Magdeburg l „Das ist zunächst mal nur 'ne Idee“, sagt Wigbert Schwenke. „Wir reden alle viel über Tourismus und seine Förderung, aber dann sollten wir die Stadt auch weiter dafür ertüchtigen.“ Schwenkes Ratsfraktion CDU/FDP/BfM schlägt zur Sitzung des Stadtrates Magdeburg mit einem Antrag unter dem Titel „Einführung einer Bootslinie“ auf. Der Magdeburger Oberbürgermeister soll prüfen, ob eine solche Linie in den Frühlings- und Sommermonaten zwischen Herrenkrug und Westerhüsen verkehren könnte und dazu Gespräche mit der Weißen Flotte führen.

„Zu Buga-Zeiten hab es so etwas schon einmal. Das ist lange her. Wir können uns vorstellen, dass es heute eine neue touristische Attraktion für Gäste und Einwohner werden könnte“, so Schwenke.

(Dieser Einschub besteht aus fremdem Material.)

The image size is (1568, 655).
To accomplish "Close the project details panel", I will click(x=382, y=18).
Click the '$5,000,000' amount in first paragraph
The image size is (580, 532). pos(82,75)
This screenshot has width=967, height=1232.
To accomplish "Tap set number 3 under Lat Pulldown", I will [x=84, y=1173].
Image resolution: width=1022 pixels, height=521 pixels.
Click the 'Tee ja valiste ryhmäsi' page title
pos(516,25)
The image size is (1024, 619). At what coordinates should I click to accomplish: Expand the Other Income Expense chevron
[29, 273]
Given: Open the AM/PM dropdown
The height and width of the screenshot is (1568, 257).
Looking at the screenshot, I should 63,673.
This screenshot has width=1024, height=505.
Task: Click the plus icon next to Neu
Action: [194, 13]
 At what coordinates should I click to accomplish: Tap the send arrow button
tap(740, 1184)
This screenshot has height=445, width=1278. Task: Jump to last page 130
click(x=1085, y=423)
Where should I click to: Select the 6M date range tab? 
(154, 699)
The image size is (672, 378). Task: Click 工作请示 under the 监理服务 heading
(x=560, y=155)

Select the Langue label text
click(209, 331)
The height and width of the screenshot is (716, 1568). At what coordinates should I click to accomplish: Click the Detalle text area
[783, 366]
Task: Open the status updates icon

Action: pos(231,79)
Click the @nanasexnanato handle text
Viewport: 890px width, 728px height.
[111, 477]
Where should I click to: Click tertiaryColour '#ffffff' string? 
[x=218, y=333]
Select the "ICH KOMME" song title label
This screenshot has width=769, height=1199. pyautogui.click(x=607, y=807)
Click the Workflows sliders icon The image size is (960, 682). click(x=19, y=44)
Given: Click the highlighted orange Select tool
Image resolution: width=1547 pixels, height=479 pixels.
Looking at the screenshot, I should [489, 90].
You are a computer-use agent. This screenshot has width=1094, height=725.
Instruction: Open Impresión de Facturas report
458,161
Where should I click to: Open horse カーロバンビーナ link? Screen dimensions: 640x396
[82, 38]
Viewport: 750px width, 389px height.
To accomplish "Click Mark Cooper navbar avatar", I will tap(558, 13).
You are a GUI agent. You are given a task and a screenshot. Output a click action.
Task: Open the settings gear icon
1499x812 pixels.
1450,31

Es gibt bereits eine Fährverbindung

Schon schwerer vorstellen kann sich das der Magdeburger Flottenchef. Peter Fechner, der sich als Geschäftsführer der Weißen Flotte in den kommenden Wochen in den Ruhestand verabschieden wird, gibt überraschend einen weithin unbekannten Umstand zu Protokoll: „Wir bieten schon seit fast 20 Jahren eine Fährverbindung vom Petriförder bis Buckau an.“

Die zur Bundesgartenschau 1999 in Betrieb genommene MS Sachsen-Anhalt wurde mit Fördergeld bezahlt. Eine Auflage hieß, dass es im Fährbetrieb eingesetzt werden muss – mindestens 20 Jahre lang.

Mitfahren zum MVB-Preis

Zur Buga als Fähre zum Ausstellungsgelände auf Tour, ist die Sachsen-Anhalt heute aber viel mehr als klassisches Fahrgastschiff auf ein- oder mehrstündigen Stadttouren oder zum Hebewerk im Einsatz. Fechner: „Wir bieten aber auf unseren Stadttouren zu einem an die MVB-Preise angelehnten Tarif einen Zu- und Ausstieg für Fahrgäste an, die nur die Fährstrecke fahren wollen. Das wurde aber niemals richtig angenommen.“

Zugegeben würde heute auch kaum Werbung dafür gemacht, so Fechner. Die aktuelle Praxis steht viel mehr auf dem Papier – ein Feigenblatt zur Erfüllung von Fördermittel-Auflagen; nicht viel mehr.

Reguläre Bootslinie nur mit Zuschuss

Eine richtig-reguläre Bootslinie zu regelmäßigen, festen Zeiten – mag sein, sie stieße tatsächlich auf Interesse – könnte sich Fechner nur als einen Bestandteil des Öffentlichen Personennahverkehrs vorstellen – mit Beförderungsauftrag und gegen Bezahlung, wie sie aus öffentlichen Kassen auch für Busse und Bahnen fließt. „Wir bräuchten dafür Personal und Gerät, das zu festen Zeiten bereitstehen und ablegen muss, auch wenn keiner mitfährt.“

Fürs Erste wäre Fechner schon froh, wenn die Flotte 2019  überhaupt verkehren könnte und nicht wie 2018 ab Juni auf dem Trockenen sitzt. Das andauernde Niedrigwasser der Vorsaison hatte der Weißen Flotte Einnahmeausfälle in Höhe von 260.000 Euro beschert. „Wir hatten davor gute Jahre und haben Gewinnvorträge schreiben können. Auf die konnten wir zurückgreifen, so dass wir das eine Jahr überstehen“, so Fechner. Eine zweite Dürre würde das Unternehmen nicht mehr unbeschadet schultern können.